Fast forward a few years to married life. Each year I ended up feeling frustrated and a little sad because so many of these traditions just didn’t happen. It’s not that we didn’t try. They just didn’t fit well with my new life, our new schedule, and the personalities of different family members as they came along.
And of course, in my plans I had failed to remember that I was marrying someone from a totally different background with some ideas of his own about some traditions. Hanging stockings, for instance. I knew that OF COURSE you hang them on Christmas Eve. And for the children, you take a picture of them hanging their stocking in the same pose every year. OF COURSE. What? You don’t know that? Well, my new husband didn’t either. He knew that OF COURSE you hang them when you put up the tree so that you can enjoy them all month. It’s silly to have conflict about things like this, but I bet I am not the only one with a similar newlywed story.
My problem is that I naively had expectations about the holidays that were completely unrealistic. If I could give a bit of advice to newlyweds at Christmas, it would be this. Let go of all your expectations. Decorating, activities, food, gifts, all of it. Consider your new family a clean slate, a new, autonomous entity. Prepare for the holidays to be not just a little different than you are used to, but radically transformed. And above all, communicate with your husband. What family traditions and expectations does he have? Would he like to incorporate any of these into your new family? Are there any that he would like to let go? How much does he want to be involved in shopping, wrapping, cooking? Tell him the same things about you. Decide together how you will celebrate, just you and him.
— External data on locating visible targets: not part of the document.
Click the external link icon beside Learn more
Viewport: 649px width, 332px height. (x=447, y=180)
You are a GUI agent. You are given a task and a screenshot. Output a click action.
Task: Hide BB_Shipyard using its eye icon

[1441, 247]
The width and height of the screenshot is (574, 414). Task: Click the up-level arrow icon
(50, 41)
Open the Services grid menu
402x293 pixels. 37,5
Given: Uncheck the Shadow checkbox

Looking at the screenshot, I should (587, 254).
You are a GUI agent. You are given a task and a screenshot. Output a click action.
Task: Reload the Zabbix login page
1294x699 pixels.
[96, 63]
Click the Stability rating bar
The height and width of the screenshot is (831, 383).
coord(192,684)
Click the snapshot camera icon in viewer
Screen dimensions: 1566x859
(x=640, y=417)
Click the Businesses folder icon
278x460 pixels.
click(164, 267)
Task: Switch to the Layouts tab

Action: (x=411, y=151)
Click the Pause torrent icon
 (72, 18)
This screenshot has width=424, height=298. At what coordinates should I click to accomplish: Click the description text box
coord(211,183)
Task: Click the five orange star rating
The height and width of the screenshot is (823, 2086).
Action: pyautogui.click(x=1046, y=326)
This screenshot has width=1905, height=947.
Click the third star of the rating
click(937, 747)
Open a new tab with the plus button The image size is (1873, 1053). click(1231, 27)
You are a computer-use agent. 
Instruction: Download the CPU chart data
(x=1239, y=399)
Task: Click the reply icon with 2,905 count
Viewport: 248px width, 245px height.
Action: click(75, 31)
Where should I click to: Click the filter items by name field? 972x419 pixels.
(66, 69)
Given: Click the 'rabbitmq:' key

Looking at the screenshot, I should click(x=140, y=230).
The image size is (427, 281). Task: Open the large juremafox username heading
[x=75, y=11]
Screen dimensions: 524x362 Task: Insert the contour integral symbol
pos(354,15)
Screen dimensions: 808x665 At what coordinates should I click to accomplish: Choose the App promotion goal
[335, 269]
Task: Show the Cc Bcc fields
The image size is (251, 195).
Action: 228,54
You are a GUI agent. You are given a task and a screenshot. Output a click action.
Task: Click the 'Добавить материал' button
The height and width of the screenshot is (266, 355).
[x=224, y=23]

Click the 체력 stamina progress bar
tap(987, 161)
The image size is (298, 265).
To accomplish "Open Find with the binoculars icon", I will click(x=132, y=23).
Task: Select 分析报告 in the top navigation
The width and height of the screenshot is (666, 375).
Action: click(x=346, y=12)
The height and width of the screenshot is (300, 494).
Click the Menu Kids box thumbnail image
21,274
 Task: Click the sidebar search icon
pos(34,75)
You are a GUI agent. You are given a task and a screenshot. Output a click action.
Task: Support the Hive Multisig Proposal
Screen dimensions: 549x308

Treasure memories and traditions. Make a photo album, write about them, enjoy the memories. Keep the traditions that work for you and your new little family, but don’t be a slave to them. Don’t let your happiness depend on them. Realize that you are a new and separate family, and the holidays at your house might look a lot like they did when you were at home, or they might look completely and totally different. If they change, embrace different. Understand that you are establishing your own home and your own traditions. Sometimes traditions are made intentionally, and sometimes they evolve. It’s OK if the family traditions of the past don’t work for you. Let those expectations go and you will be free to celebrate in the way that fits you and your husband the best. Enjoy Jesus. Enjoy each other. And however you decide to celebrate, enjoy the season!